Tasks and exercises |
(A) In the source text on bypassing command-line detections, what kinds of command-line changes do many built-in Windows programs accept?
(B) Copy the passage on bypassing command-line detections word for word, from "Lesser known is" up to and including "LOLBins or LOLBAS).".
(C) Write what follows the last sentence of the passage on bypassing command-line detections.

Source text |
━━━━━━━━━━
Most Endpoint Detection & Response solutions (‘EDRs’) heavily rely on analysing process events for detecting suspicious behaviour; in particular, command-line arguments are inspected for keywords or character sequences that may indicate malicious activity. This is still common practice, despite the widely known fact that a process’ command line can be altered, hidden, or otherwise spoofed, which may bypass such defensive measures.
Lesser known is that, particularly on Windows operating systems, there is a wealth of system-native programs that happily accept ‘unexpected’ command-line transformations, such as character substitutions, deletions or insertions. An implication of this is that command-line-based detections can be bypassed with minimal effort, and unlike command-line spoofing, without the need for special system calls. Tools vulnerable to this include those often leveraged in attacks that ‘live off the land’ (also known as LOLBins or LOLBAS).
━━━━━━━━━━
Dataset entries:
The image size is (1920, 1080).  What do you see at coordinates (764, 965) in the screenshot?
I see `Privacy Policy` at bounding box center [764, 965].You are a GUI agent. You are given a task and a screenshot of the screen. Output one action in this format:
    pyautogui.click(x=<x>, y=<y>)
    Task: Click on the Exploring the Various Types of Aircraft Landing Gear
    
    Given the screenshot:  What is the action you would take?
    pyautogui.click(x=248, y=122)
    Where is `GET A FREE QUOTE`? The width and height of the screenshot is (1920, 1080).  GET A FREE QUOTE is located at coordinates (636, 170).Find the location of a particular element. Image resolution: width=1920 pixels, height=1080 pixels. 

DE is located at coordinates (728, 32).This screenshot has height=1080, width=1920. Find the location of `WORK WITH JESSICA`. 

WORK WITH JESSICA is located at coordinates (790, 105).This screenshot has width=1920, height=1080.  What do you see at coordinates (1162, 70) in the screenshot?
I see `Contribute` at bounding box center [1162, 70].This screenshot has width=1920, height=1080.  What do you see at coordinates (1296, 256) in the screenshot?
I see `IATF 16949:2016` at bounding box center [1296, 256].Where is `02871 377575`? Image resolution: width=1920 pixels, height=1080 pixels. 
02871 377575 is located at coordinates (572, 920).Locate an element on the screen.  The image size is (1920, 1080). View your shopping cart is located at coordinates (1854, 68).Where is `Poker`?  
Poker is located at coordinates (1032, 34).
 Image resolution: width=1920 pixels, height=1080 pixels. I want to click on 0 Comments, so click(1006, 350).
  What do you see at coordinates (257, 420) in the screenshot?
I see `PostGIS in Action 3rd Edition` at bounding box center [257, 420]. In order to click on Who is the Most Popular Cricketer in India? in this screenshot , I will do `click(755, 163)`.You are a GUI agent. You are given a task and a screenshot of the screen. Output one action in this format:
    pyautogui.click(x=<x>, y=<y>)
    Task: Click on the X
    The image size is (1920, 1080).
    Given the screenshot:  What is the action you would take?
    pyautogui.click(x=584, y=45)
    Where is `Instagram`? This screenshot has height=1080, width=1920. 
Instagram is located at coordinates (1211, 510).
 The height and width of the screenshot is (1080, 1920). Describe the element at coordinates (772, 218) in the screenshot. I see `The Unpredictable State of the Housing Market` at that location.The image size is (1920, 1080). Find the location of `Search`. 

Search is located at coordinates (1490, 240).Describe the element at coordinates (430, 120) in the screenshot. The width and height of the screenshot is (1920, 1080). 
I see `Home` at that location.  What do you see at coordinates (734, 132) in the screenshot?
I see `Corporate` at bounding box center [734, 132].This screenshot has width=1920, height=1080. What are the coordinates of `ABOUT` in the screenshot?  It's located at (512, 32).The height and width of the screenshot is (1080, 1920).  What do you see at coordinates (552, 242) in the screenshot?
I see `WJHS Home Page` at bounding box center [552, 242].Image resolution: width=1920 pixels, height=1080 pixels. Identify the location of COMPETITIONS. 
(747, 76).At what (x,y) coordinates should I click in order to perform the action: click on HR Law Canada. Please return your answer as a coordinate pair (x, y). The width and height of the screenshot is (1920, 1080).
━━━━━━━━━━
Expected outputs |
(A) Character substitutions, deletions or insertions.

(B)
Lesser known is that, particularly on Windows operating systems, there is a wealth of system-native programs that happily accept ‘unexpected’ command-line transformations, such as character substitutions, deletions or insertions. An implication of this is that command-line-based detections can be bypassed with minimal effort, and unlike command-line spoofing, without the need for special system calls. Tools vulnerable to this include those often leveraged in attacks that ‘live off the land’ (also known as LOLBins or LOLBAS).

(C)
This talk will show, based on empirical analysis of the 60 most commonly used LOLBins, how many detections can bypassed making minimal tweaks to how a LOLBins are called. Furthermore, we will introduce a new web-based tool that not only documents the results for all these executables, it allows everyone to generate obfuscated command lines themselves with the click of a button.
Wietze Beukema
Wietze has been hacking around with computers for years. Originally from the Netherlands, he currently works as a Senior Threat Detection & Response Engineer in London. As a cyber security enthusiast and threat researcher, he has presented his findings on topics including attacker emulation, PowerShell obfuscation and DLL Hijacking at a variety of security conferences. By sharing his research, publishing related tools and his involvement in the open-source projects such as LOLBAS and HijackLibs, he aims to give back to the community he learnt so much from.